Yup, some of us men can be pretty toxic - and women too 😂. OLD can be a minefield of psychos..... but I think the issue is that you really want these to work, so you emotionally invest too soon, ignore the red flags. Just try to hold back unless / until you know they're worth the investment. And if they're not, don't get upset, just have a laugh about them with your mates (seriously - I had a hairdresser who would keep the unsolicited d**k pics she'd been sent just for giggles on a girls' night out). You'll meet someone who's better, just don't stress about the rest

EatCrow · 13/06/2024 17:34

Jentefieldroamer · 13/06/2024 15:20

Why are you addicted to crying?

It’s him that’s addicted to crying. The OP clarifies further in her second post.

Idontjetwashthefucker · 13/06/2024 17:37

EatCrow · 13/06/2024 17:34

It’s him that’s addicted to crying. The OP clarifies further in her second post.

Correct, she does. Another reason to avoid him then!

Jk987 · 13/06/2024 17:41

Treestumpp · 13/06/2024 14:46

Assuming you're in that 40ish age range, you;re fked Im afraid. Its other people cast offs or cranks, or if you're unlucky, both.
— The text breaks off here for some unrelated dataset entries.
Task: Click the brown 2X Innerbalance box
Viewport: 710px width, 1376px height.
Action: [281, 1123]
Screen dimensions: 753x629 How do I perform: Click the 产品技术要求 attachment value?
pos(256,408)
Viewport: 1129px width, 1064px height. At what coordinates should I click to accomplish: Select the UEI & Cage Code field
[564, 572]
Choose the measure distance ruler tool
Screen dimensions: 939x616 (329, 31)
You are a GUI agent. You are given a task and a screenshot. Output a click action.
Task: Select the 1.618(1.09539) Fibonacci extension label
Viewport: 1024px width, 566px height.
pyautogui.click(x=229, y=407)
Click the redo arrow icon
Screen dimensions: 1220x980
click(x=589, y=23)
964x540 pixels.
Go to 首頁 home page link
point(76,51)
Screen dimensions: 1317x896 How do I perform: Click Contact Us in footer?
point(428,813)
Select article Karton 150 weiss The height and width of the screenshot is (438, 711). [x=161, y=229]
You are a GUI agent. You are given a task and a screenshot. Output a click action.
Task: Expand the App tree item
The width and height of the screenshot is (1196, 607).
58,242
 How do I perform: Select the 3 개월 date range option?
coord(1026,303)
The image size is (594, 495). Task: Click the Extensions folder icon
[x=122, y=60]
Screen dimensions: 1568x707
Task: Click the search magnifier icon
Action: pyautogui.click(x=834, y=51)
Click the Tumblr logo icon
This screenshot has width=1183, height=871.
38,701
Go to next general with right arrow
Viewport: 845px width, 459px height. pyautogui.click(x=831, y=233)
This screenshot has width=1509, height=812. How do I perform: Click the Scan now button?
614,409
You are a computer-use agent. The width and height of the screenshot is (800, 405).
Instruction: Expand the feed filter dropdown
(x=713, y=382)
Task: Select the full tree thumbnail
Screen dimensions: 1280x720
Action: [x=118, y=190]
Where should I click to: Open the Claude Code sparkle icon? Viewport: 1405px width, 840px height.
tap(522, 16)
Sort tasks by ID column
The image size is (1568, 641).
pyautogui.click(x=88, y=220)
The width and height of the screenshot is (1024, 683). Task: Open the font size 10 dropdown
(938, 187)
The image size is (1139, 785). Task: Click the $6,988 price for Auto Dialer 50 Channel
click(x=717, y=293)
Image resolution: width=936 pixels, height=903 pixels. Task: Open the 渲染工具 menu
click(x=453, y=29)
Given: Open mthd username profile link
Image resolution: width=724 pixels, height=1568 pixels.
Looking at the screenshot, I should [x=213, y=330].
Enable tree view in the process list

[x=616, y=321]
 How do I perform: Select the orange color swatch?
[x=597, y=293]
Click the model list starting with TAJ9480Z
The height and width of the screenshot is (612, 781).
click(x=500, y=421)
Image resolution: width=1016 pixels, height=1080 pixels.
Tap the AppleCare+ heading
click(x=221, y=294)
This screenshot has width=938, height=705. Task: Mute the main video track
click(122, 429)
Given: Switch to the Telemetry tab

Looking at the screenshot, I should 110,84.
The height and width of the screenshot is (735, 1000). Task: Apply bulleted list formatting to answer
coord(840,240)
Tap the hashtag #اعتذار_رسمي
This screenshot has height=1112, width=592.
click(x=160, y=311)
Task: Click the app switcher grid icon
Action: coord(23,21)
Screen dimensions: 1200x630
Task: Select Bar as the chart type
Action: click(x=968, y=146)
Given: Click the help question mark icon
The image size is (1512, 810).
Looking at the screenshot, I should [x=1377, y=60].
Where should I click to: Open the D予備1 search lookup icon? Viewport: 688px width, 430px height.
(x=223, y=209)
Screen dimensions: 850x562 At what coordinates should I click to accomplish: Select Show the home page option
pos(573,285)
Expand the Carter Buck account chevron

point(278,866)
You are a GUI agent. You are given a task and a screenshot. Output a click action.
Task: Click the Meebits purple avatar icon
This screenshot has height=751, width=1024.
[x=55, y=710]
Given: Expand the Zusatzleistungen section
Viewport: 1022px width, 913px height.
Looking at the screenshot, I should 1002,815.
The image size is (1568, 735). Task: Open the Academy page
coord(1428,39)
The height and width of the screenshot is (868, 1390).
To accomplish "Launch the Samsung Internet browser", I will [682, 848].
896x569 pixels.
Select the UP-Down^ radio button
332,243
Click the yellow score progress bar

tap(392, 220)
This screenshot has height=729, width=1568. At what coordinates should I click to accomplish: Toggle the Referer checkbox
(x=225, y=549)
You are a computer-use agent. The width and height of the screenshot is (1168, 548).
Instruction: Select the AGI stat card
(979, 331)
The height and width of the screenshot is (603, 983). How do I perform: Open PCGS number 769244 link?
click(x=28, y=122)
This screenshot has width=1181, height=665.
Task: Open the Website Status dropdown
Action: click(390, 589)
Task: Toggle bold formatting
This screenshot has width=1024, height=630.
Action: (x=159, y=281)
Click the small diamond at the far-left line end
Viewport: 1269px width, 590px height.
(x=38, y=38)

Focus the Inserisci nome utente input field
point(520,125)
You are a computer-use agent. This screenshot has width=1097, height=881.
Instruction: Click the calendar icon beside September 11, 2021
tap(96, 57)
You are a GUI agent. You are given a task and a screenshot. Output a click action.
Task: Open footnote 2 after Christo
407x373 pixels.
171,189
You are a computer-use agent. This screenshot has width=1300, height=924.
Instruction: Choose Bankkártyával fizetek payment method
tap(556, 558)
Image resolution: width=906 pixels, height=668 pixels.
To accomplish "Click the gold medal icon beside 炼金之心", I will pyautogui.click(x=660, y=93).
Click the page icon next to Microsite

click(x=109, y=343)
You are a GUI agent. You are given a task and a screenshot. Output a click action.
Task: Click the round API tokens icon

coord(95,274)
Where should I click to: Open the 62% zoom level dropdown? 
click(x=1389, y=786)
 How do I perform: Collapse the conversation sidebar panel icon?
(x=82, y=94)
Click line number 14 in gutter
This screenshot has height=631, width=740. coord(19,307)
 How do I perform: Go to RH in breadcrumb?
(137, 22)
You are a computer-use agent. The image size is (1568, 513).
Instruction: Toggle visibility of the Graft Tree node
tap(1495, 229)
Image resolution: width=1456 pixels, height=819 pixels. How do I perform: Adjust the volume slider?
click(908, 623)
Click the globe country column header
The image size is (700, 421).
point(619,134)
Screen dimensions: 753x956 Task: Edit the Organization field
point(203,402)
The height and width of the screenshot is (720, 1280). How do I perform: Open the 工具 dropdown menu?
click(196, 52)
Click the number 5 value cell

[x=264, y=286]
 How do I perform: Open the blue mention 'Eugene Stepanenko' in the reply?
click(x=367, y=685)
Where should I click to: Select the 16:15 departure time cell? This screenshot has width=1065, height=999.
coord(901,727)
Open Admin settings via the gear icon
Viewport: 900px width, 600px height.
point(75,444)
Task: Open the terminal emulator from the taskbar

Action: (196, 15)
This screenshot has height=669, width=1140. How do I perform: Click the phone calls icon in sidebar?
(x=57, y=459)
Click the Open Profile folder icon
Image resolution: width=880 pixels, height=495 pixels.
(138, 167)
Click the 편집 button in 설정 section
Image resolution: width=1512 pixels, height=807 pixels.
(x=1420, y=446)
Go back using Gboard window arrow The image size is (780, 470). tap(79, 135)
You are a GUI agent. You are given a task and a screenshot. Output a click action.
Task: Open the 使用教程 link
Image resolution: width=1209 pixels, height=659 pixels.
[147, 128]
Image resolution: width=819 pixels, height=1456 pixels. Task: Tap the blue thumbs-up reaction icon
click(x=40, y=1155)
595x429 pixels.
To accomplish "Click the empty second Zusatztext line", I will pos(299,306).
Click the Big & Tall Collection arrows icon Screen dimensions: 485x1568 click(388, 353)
Brutal! Sounds like you're telling OP there's no hope. There is. Ignore sweeping generalisations!

EatCrow · 13/06/2024 17:43

Idontjetwashthefucker · 13/06/2024 17:37

Correct, she does. Another reason to avoid him then!

Absolutely! Sending her the songs he cries to? Why, so they can both cry together?

Treestumpp · 13/06/2024 17:43

Jk987 · 13/06/2024 17:41

Brutal! Sounds like you're telling OP there's no hope. There is. Ignore sweeping generalisations!

There isn't. See my earlier post. In the world of OLD at that age I'm afraid you can only pick 2 of the following criteria:

Sane
Attractive
Single

Bittenonce · 13/06/2024 17:56

Treestumpp · 13/06/2024 17:43

There isn't. See my earlier post. In the world of OLD at that age I'm afraid you can only pick 2 of the following criteria:

Sane
Attractive
Single

I hope you're wrong - or I'm f*ed (or rather, I won't be ever again).
Sure, there's some screwed up manipulative people out there, but for every decent woman trying to navigate her way through, there's a decent guy trying to do the same. Are you saying that necessarily OP only meets 2 of your criteria??
Or that these days the single women are fine, it's just us men who must be ugly / attached / mad?
I'm sorry you seem bitter, but I've got to believe there is still hope and decency out there......

Treestumpp · 13/06/2024 18:05

@Bittenonce It's the same for men and women, no sexism here. Obviously it's tongue in cheek but there's some truth in it. All the attractive and sane people aren't single. There are attractive and single women out there but they'll have the crazy about them. Your best bet is single and sane, but they'll not be attractive.